What started as a push to simply maximize profits on the back of dead human beings is now a noble campaign to protect human rights. With new meme in hand, they issue vaguely scientific reports and press releases, offering up their experts (tied via financial umbilical to the tobacco industry) for quotes in major papers country-wide. Reporters fail to do their job, thus consumers read these paid-for opinions as objective fact.
It's an issue that annoys me to no end, but doesn't get much press because it's difficult to illustrate, and the conversation is easy to derail with now all too typical absolutist partisan rhetoric. But this isn't conservatism or liberalism. It's only libertarianism when convenient (regulation is fought only when it doesn't improve the bottom line). It's just public relations. It's just propaganda. It's just bullshit.

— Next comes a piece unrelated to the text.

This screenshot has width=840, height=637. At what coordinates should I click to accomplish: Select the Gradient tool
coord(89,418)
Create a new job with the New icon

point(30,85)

We've allowed public relations firms to pretend they are consumer advocates and objective scientists. That leads to a misinformed media and a misinformed public. That leads to walking potatoes holding the most powerful offices in the land, and laws being passed that erode consumer rights and give corporations the keys to the kingdom.
You're seeing the results. But in the current political climate if you demand corporate accountabbility you're mislabeled as a socialist. You're discredited as a radical for suggestiing that the citizenry as a whole should drive the democratic process, not corporate execurtives.
It's a huge fucking deal, yet every time I write editorials on the subject of modern corporate propaganda I somehow feel like I'm yelling in some long dead language at a herd of Penguins standing on railroad tracks. I get a few inquisitive looks, but usually the focus remains squarely on eating of fish heads. The train keeps coming.
It was refreshing to see Slashdot pick up one of my pieces last week (read my original story here), even if the majority of comments got mired in pseudo-political debate or the standard discussion of free markets. The real problem, the fact that these public relations firms are using sophisticated propaganda to pass laws not supported by the population at large, really doesn't seem to bother anyone.
My story was praised by folks like Stanford Law professor Larry Lessig and long-time telecom journalist Russel Shaw. But I still feel like this issue isn't being taken seriously.
I keep yelling. The penguins keep milling. The train just keeps coming.